Flight Behaviour, by Barbara Kingsolver, Faber, 448 pp, £18.99, ISBN: 978-0571290789

In his eloquent re-election speech, President Barack Obama said: “We want our children to live in an America that isn’t threatened by the destructive power of a warming planet.” The candidates had both been silent on this issue throughout the campaign for fear of upsetting voters. The subject that dare not speak its name finally came out. Climate change, the theme of Barbara Kingsolver’s latest important novel,Flight Behaviour, is on the agenda. The recent “superstorm” Sandy, which caused devastation on the eastern coast of America, makes her exploration of evidence and belief even more compelling.

Kingsolver’s fourteenth book is not the first to tackle big environmental or social issues. Since her first novel, Bean Trees (1988), through to her last, prize-winning, Lacuna(2009), Kingsolver, one of America’s most-loved authors, has been known for a certain didactic, ecofeminist stance. But she writes so beautifully that we forgive her the mini-lectures we also have to endure. Flight Behaviour is wonderfully written, domestic and miraculous, nearly magic-realistic, but firmly rooted in place and time. Her characters are flawed but rich in complexity and back story.
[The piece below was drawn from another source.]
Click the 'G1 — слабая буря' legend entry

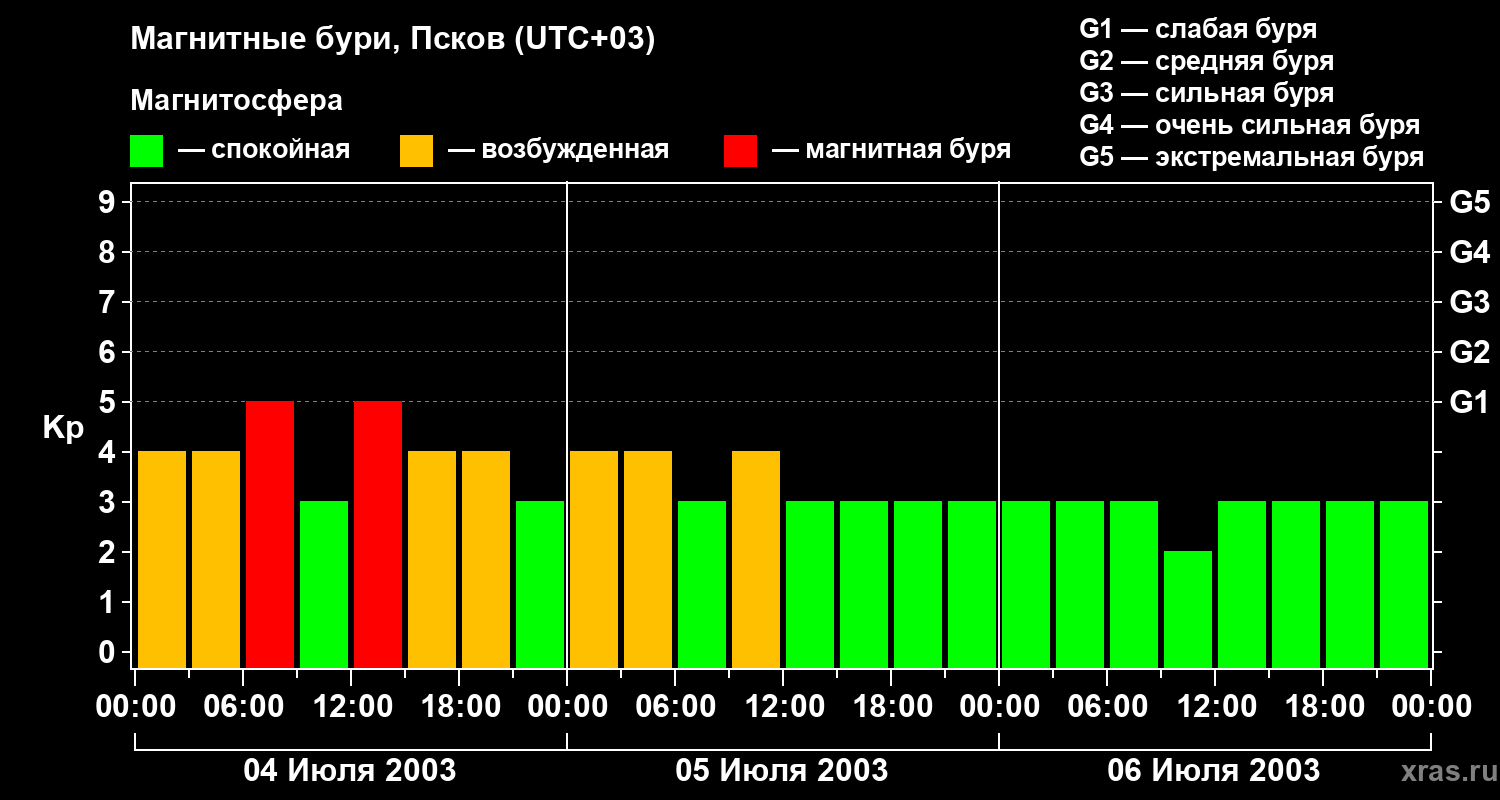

In a small, Appalachian town in Tennessee, Dellarobia and her husband, Cub Turnbow, eke out an existence on his parents’ poor, hillbilly sheep farm. Her in-laws, Hester and Bear Turnbow, have had to borrow money and Bear is planning to log the land to pay his debts. In the meantime, unseasonal rain is constantly falling.

Dellarobia is the twenty-eight-year-old heroine of the novel, pregnant at seventeen, forced into a shotgun wedding to Cub, a loving man who is “always in first gear”. Hester and Bear have built a small house on their farm for their son and his wife, whom they never really accepted. She has a late miscarriage, which is never spoken about by her husband, her family or anyone. She endures the next eleven years of marriage as a girl interrupted. Two children, Preston and Cordelia, come to complete their family and Della, though a dedicated mother, feels trapped by her boxed-in, stay-at-home existence, the lack of money and the loss of early dreams.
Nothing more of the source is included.